(Stored records)

====

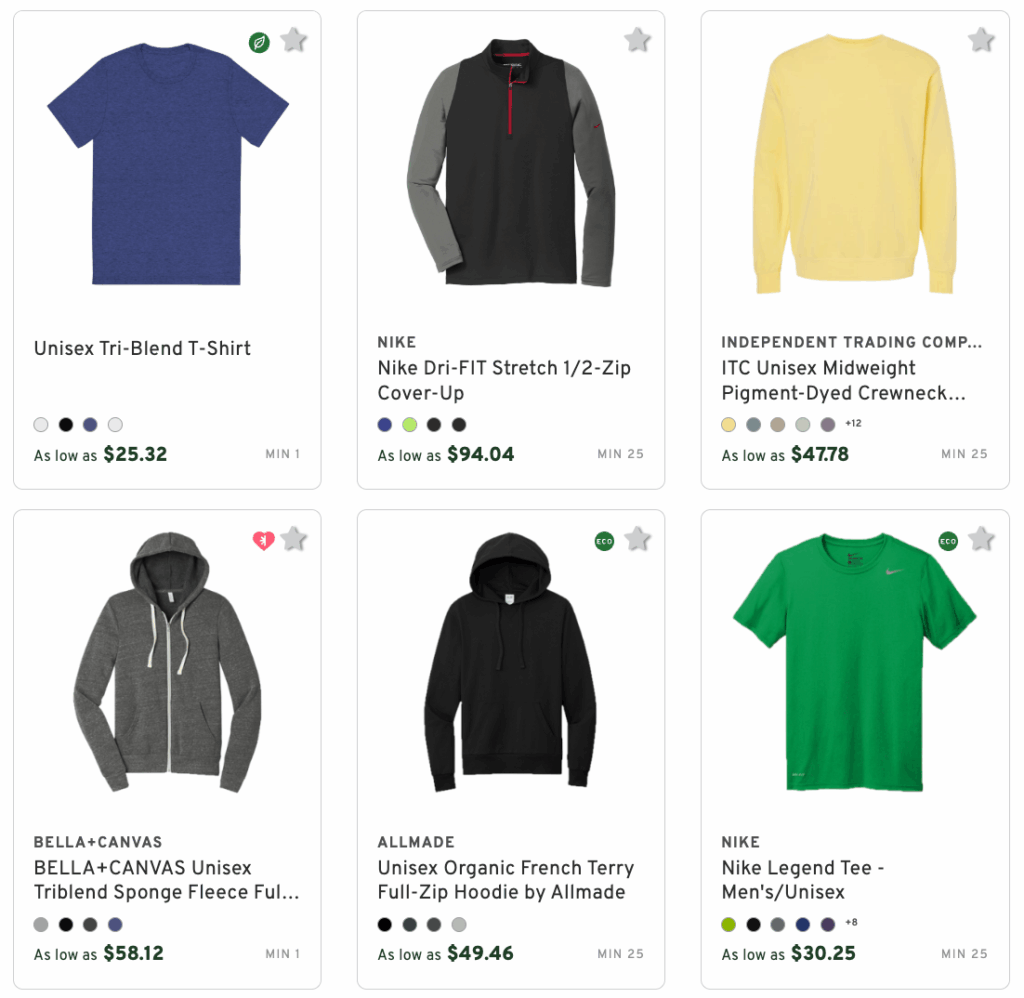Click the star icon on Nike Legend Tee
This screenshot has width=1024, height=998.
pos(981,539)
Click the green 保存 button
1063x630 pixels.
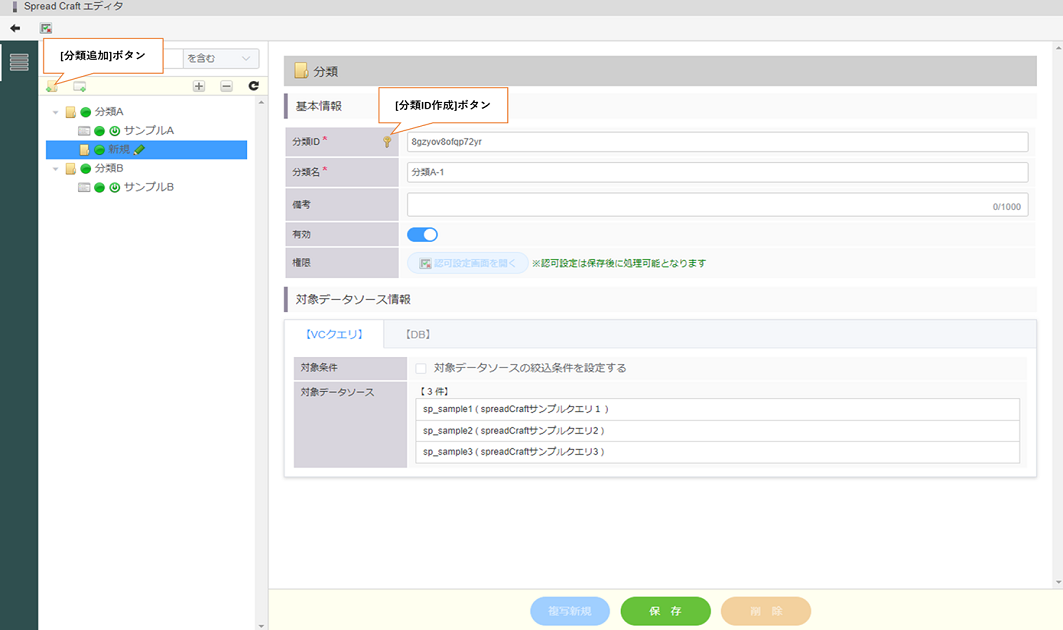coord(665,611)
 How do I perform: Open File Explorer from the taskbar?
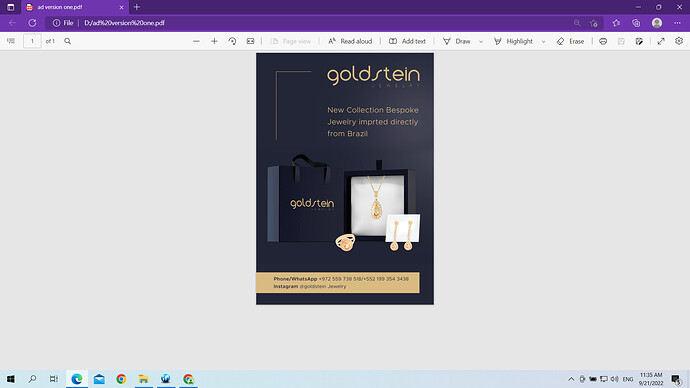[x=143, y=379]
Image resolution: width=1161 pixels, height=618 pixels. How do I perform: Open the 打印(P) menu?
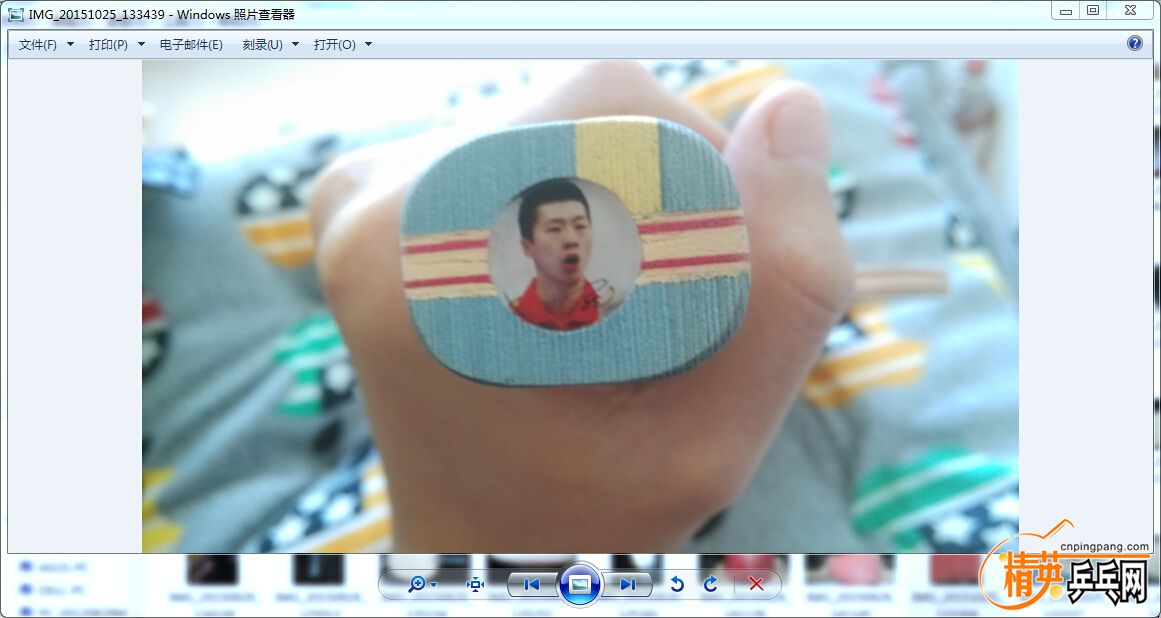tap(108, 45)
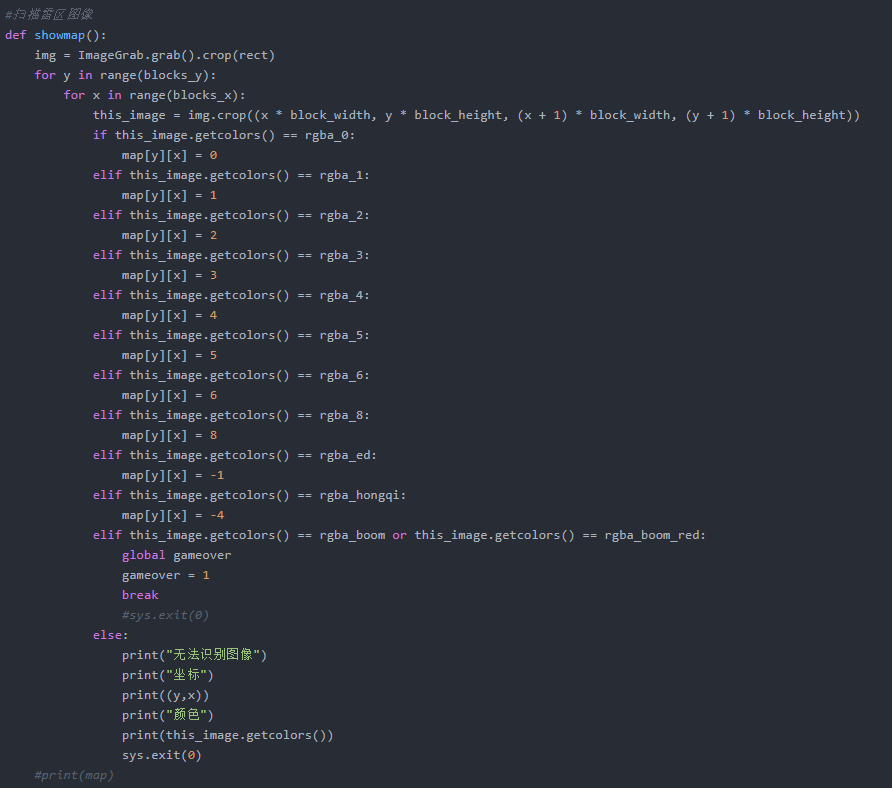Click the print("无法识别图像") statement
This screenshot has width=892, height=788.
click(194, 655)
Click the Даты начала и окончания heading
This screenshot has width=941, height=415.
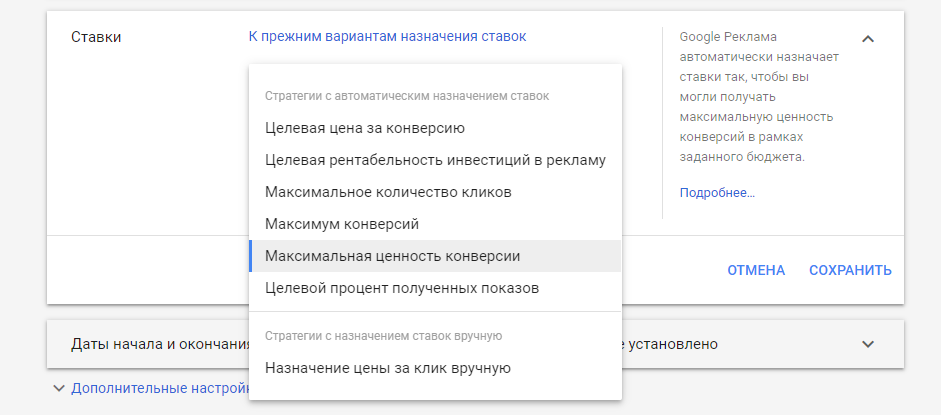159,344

====

Give again, word for word, the lines from the one containing "1063x630 pixels." through the last line of the entries, with pictures omitted and nothing added.

1063x630 pixels.
coord(665,611)
 How do I perform: Open File Explorer from the taskbar?
[x=143, y=379]
Image resolution: width=1161 pixels, height=618 pixels. How do I perform: Open the 打印(P) menu?
tap(108, 45)
Click the print("无法识别图像") statement
This screenshot has width=892, height=788.
click(194, 655)
Click the Даты начала и окончания heading
This screenshot has width=941, height=415.
159,344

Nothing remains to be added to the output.